Comparative Cytogenetics
- Discipline: Systematics
- Language: English
- Edited by: Valentina G. Kuznetsova, Ilya A. Gavrilov-Zimin

Publication details
- History: 2007-present
- Publisher: Pensoft Publishers
- Frequency: Upon acceptance
- Open access: Yes
- License: Creative Commons Attribution 4.0
- Impact factor: 0.9 (2025)

Standard abbreviations
- ISO 4: Comp. Cytogenet.

Indexing
- ISSN: 1993-0771 (print) 1993-078X (web)
- OCLC no.: 781491880

Links
- Journal homepage; Online access; Online archive (2007-2009);

= Comparative Cytogenetics =

Comparative Cytogenetics is a peer-reviewed open access scientific journal covering plant and animal cytogenetics, karyosystematics, and molecular systematics.

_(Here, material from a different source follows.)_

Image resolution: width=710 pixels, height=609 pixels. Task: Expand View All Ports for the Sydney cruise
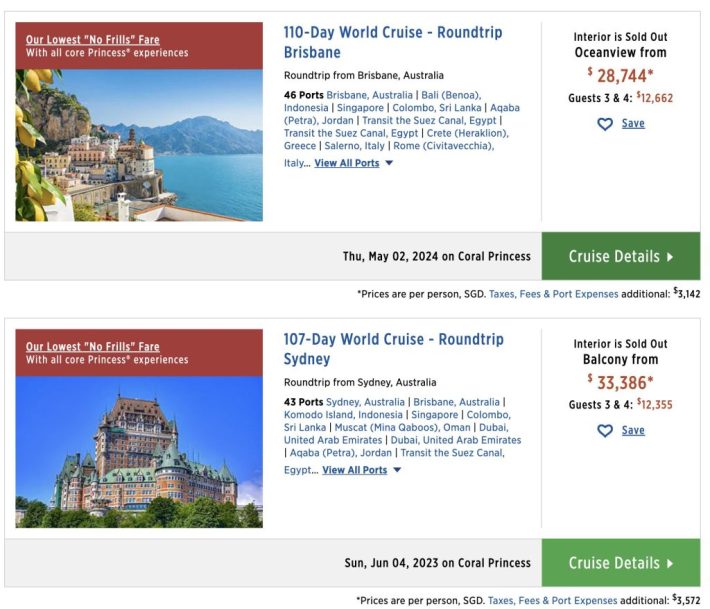coord(354,470)
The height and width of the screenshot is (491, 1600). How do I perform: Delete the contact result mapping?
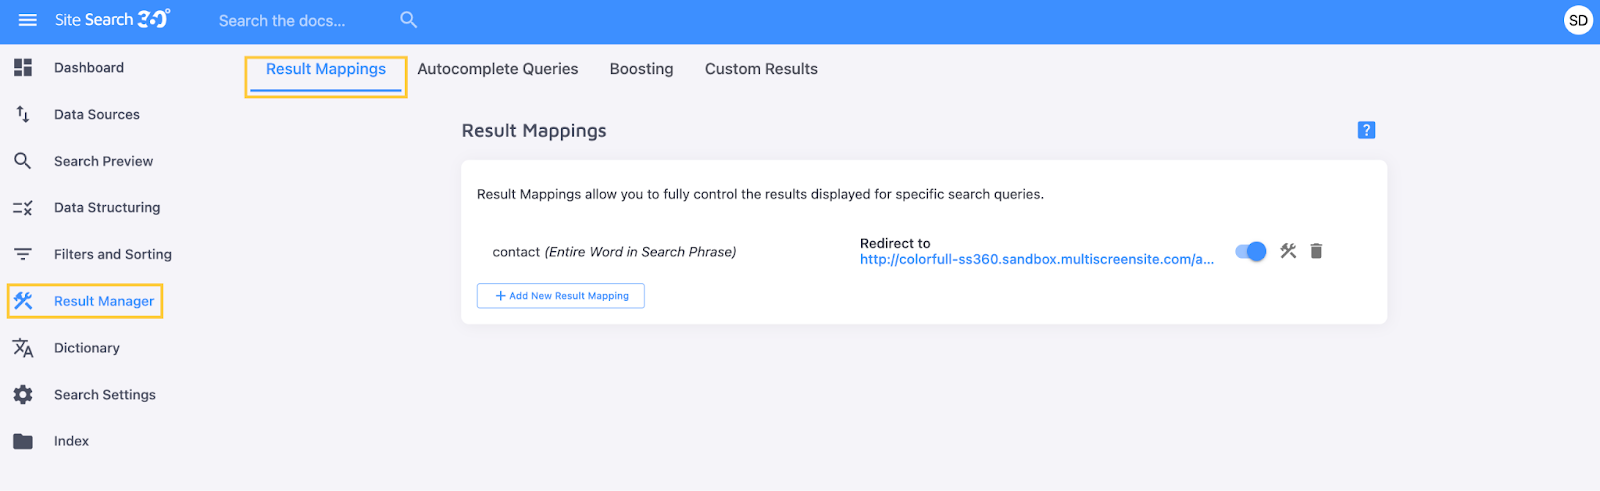pyautogui.click(x=1316, y=251)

It was established in 2007 by the Zoological Institute of the Russian Academy of Sciences. In 2009 it switched to Pensoft Publishers. The editors-in-chief are Valentina G. Kuznetsova and Ilya A. Gavrilov-Zimin (Russian Academy of Science).

== Abstracting and indexing ==
The journal is abstracted and indexed in:
- Science Citation Index Expanded.
- Current Contents/Agriculture, Biology & Environmental Sciences.
- The Zoological Record.
- BIOSIS Previews.
According to the Journal Citation Reports, the journal has a 2013 impact factor of 1.211.